Mit 10 Milliarden ist der Großteil davon schon für die Entlastung vom Solidaritätszuschlag weg, die laut DIW-Steuerexperte Stefan Bach trotz Freigrenze mehrheitlich den reichsten 20 Prozent zugutekommt - die davon kaum etwas merken dürften. Nicht viel mehr Effekt versprechen die 25 Euro Kindergeld (und das auch nur schrittweise bis 2021). Diese Punkte sollen wohl den Anspruch erfüllen, aus der Unzufriedenheit vieler Menschen "die richtigen Schlüsse zu ziehen". Aber wie viele Menschen dürfte das etwas Mehr im Portemonnaie zufriedener machen?

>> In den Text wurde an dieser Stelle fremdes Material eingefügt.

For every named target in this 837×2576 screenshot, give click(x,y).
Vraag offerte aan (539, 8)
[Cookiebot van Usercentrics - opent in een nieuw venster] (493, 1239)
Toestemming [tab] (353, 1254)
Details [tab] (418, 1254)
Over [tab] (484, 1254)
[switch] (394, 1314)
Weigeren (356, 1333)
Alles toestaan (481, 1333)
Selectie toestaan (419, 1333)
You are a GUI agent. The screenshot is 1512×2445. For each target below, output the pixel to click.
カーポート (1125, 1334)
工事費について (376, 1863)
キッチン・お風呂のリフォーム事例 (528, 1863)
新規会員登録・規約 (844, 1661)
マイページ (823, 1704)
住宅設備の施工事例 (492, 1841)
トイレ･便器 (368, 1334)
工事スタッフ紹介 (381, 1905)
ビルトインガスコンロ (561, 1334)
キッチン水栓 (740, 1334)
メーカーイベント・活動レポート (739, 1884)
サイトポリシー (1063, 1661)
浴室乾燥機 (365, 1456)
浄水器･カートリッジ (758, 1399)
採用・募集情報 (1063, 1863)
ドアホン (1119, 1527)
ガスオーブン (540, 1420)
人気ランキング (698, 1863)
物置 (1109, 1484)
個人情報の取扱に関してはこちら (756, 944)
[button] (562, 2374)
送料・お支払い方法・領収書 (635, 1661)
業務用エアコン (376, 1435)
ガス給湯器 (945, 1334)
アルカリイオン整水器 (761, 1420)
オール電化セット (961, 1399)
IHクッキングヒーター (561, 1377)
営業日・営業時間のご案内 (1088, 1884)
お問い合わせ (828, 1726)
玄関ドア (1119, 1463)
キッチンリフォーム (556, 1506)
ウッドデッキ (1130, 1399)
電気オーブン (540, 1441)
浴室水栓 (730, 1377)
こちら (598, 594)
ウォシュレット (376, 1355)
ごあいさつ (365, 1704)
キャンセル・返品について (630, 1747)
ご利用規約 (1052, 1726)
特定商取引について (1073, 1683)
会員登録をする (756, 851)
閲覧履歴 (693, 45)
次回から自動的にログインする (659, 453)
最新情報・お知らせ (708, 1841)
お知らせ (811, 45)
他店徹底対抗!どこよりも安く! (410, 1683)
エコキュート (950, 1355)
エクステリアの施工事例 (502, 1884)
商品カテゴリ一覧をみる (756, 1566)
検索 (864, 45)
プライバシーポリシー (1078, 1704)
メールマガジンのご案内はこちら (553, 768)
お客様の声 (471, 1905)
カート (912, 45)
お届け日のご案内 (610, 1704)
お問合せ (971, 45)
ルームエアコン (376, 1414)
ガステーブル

Immerhin will die künftige Koalition dem Bund überhaupt erlauben, die unterfinanzierten Schulen zu stärken. Dieses Recht auch zu nutzen, bleiben für die Legislaturperiode aber nur magere zwei Milliarden Euro übrig. Ebenso wie für den sozialen Wohnungsbau oder Zusatzausgaben in der Forschung.

Ganz unbeziffert bleibt der Ausbau der Glasfasernetze, der für sich genommen ja auch nur einen Ausschnitt der notwendigen digitalen Modernisierung darstellt. Hierfür soll nur ein Fonds aus der Versteigerung von 5G-Mobilfunklizenzen gebildet werden. Ob die wohl die nach Marktschätzungen benötigten 80 Milliarden Euro einbringen? Eher nicht.

SPD-Chef Martin Schulz bleibt so nur das Thema Europa, um seine Genossen von der gewünschten Koalition zu überzeugen. Symbolträchtig steht das Thema an erster Stelle der Vereinbarung. Wortreich werden Signale des Willkommens an Frankreichs Präsident Emmanuel Macron gesendet, auch verbunden mit der Hoffnung auf mehr Investitionen über die europäische Ebene, wofür sogar ein höherer deutscher Beitrag ins Spiel gebracht wird - der aber im Finanzrahmen der Verhandler nicht auftaucht.

Als Leitmotiv für Schwarz-Rot bleibt der Satz: "Wir wollen eine stabile und handlungsfähige Regierung bilden, die das Richtige tut." Man könnte ihn auch kürzen auf: "Wir wollen eine Regierung bilden." Für die Zukunft der deutschen Wirtschaft ist das zu wenig.